Material for this exercise Block Start
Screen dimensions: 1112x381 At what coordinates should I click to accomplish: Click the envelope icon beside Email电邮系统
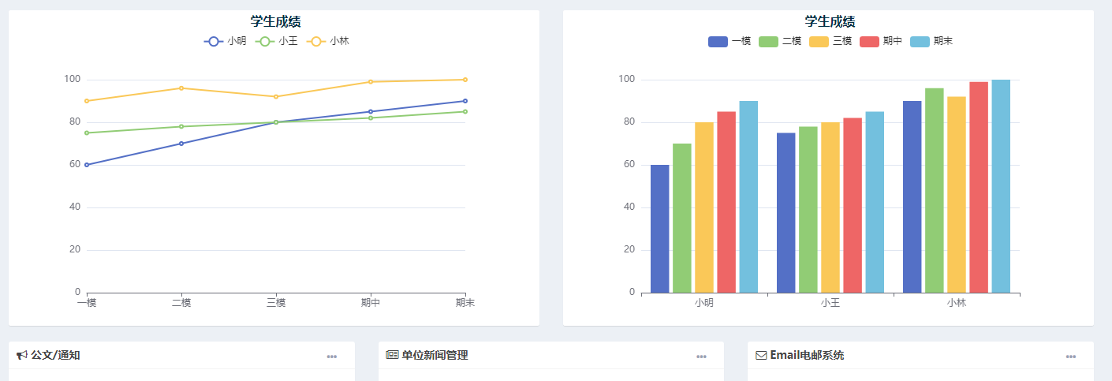761,356
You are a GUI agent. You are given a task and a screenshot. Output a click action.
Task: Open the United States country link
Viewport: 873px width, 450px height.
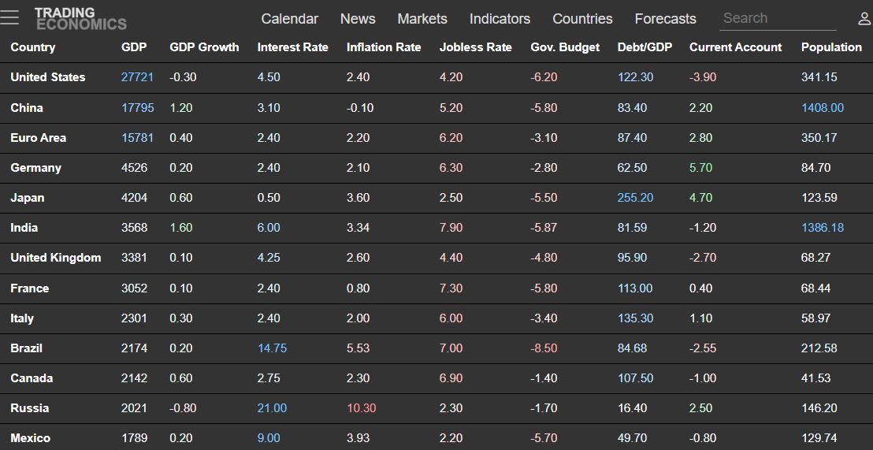click(x=48, y=77)
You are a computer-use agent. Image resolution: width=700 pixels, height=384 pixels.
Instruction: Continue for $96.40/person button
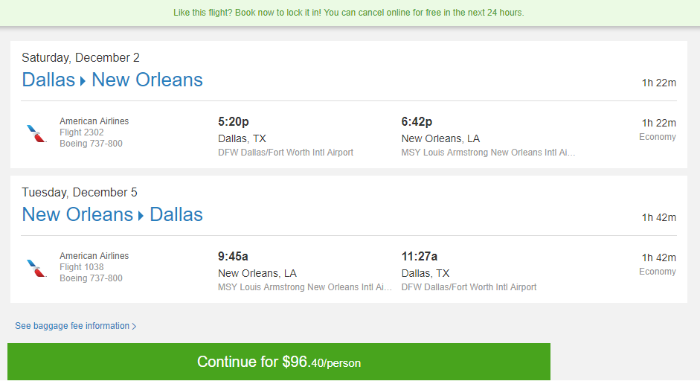(278, 362)
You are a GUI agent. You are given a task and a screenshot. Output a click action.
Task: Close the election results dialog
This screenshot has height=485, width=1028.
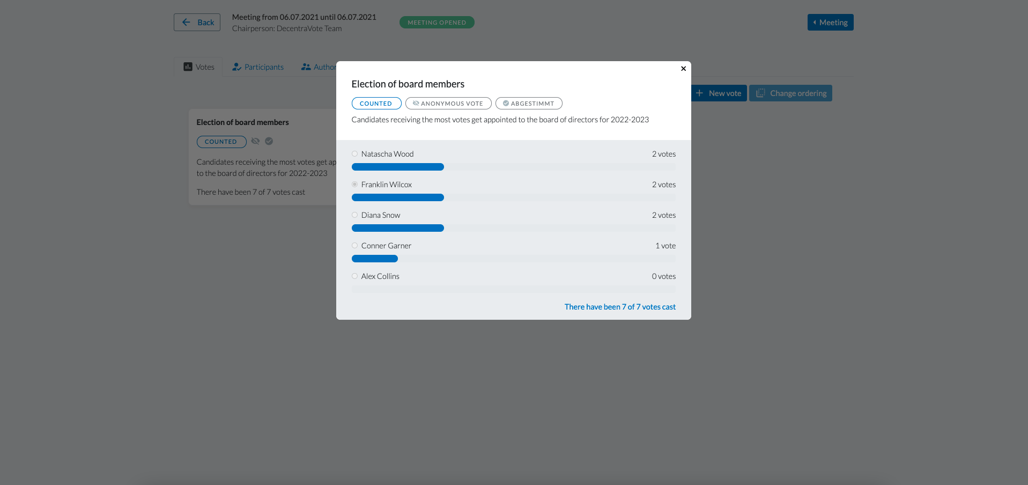pos(683,69)
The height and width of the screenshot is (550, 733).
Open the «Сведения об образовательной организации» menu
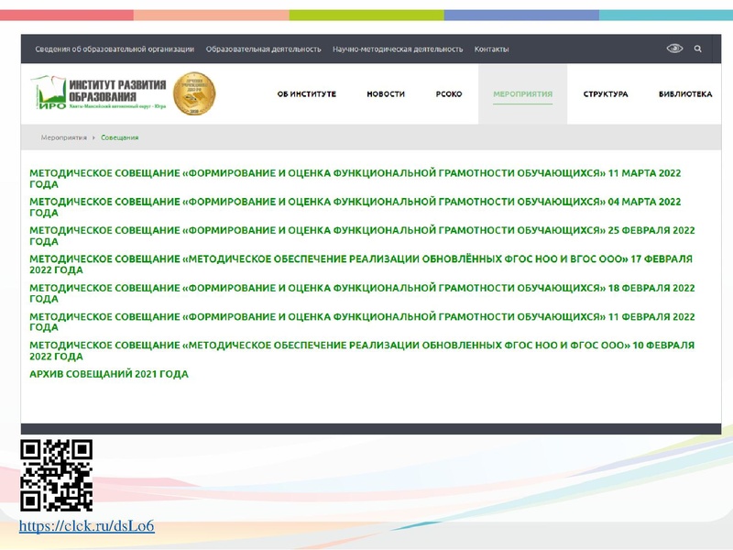(115, 50)
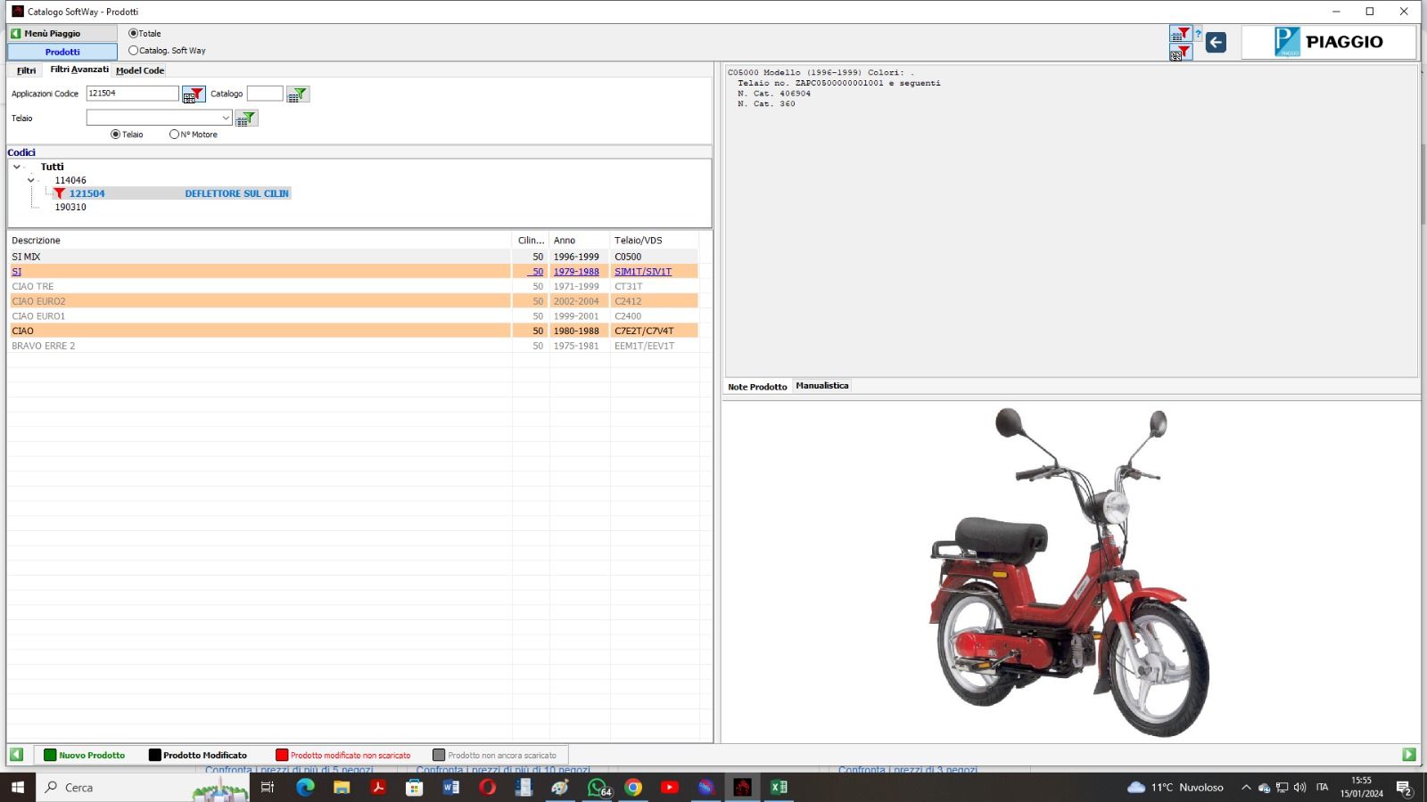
Material for this exercise Block End
**Prompt:**
Please transcribe every entry exactly as written, leaving the pictures out.

**Reply to the exercise:**
Screen dimensions: 1112x381 At what coordinates should I click to accomplish: Click the envelope icon beside Email电邮系统
761,356
You are a GUI agent. You are given a task and a screenshot. Output a click action.
Task: Open the United States country link
Viewport: 873px width, 450px height.
click(x=48, y=77)
You are a computer-use agent. Image resolution: width=700 pixels, height=384 pixels.
Instruction: Continue for $96.40/person button
(278, 362)
You are a GUI agent. You are given a task and a screenshot. Output a click action.
Task: Close the election results dialog
This screenshot has height=485, width=1028.
pos(683,69)
The height and width of the screenshot is (550, 733).
Open the «Сведения об образовательной организации» menu
(115, 50)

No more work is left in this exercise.